Patient-centric benefits include a lack of painful breast compression; women simply lie down on a comfort pad while the breast is suspended in a warm water bath, surrounded by a soft pliant membrane that accommodates all breast sizes and contours to the chest wall.

"The breast is lowered through a hole in the table so that the ring array can go all around to the chest wall, even to the axilla, and then you push a button and the entire breast is scanned in 1 to 2 minutes," Peter J. Littrup, MD, chief medical officer at Delphinus, pointed out in an interview with Medscape Medical News.

The short scan is performed by a transducer ring comprised of more than 2000 elements that emit ultrasound signals in a sequenced 360 degree circular array around the entire breast. Images are automatically acquired in 2 mm increments from the chest wall/axilla, and can be stacked "like slices of bread" for 3-D viewing or tiled for comparison with other studies.

SoftVue diagnostic imaging system

"We measure 2 new parameters that we've never had before — speed of sound and attenuation. By combining these objective quantifiable parameters, we can better characterize the type of tissue present," Neb Duric, PhD, chief technology officer at Delphinus, told Medscape Medical News.He explained that the device captures reflection echoes from all directions around the breast while gathering transmitted signals coming through the breast.

"I think this device is a promising new tool that will aid in the detection and characterization of breast abnormalities," asserted Robert Zimmerman, MD, radiation oncologist and medical director of the Santa Clarita Radiation Therapy Center in Valencia, California, in an interview with Medscape Medical News.

Dr. Zimmerman, who has no involvement with the system, has done extensive research in cancer treatment, resulting in numerous publications and presentations related to radiation oncology. He told Medscape Medical News that he discussed the system with colleagues at a meeting he recently attended, and said their initial reactions to the idea were enthusiastic.

Unlike mammography, "this device offers the ability to detect masses in woman with dense breast tissue, and is able to do so without the use of radiation. Hopefully, this will prove to be a more cost-effective methodology than an MRI of the breast.
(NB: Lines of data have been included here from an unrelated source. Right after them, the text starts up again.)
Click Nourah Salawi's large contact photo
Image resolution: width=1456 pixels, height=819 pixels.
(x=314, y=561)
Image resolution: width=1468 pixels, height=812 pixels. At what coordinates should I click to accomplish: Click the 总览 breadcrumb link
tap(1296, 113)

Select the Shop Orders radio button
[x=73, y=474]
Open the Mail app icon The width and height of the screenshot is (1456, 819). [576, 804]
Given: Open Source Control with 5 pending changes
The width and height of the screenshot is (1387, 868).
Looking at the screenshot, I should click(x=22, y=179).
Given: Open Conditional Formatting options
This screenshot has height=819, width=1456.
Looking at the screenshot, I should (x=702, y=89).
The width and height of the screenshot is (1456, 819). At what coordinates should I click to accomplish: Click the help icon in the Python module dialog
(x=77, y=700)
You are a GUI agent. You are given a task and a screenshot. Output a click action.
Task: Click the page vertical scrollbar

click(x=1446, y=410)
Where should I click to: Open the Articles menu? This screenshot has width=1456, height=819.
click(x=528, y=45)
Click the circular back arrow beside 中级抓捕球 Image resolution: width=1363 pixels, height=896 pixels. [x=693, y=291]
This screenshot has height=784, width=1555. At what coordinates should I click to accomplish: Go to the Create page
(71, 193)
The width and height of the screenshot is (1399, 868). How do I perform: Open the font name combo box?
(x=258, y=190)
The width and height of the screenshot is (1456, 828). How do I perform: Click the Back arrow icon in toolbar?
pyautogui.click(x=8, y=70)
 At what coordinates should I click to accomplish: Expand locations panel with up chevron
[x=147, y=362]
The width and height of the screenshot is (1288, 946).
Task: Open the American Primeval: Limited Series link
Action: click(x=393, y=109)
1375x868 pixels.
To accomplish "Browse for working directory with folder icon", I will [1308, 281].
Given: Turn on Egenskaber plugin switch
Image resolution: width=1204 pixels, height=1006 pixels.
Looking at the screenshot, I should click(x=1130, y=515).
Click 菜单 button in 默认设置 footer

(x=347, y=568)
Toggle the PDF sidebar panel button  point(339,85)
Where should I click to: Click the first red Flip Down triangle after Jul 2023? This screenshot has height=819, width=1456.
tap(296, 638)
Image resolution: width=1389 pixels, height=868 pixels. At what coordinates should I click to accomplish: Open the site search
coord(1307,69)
This exam is also much quicker than an MRI and does not require the use of intravenous contrast," Dr. Zimmerman added.

The groundbreaking technology is also a significant improvement on current 2-D ultrasound techniques, which are limited to reflected echoes returning in the direction of the linear transducer and reliant on operator expertise, according to the company.

"There's a lot of power in this technology," stated Mark Morsfield, chief executive officer at Delphinus, in an interview with Medscape Medical News. He added that the company plans to study the potential value of the system in reducing biopsy rates and enhancing diagnostic accuracy.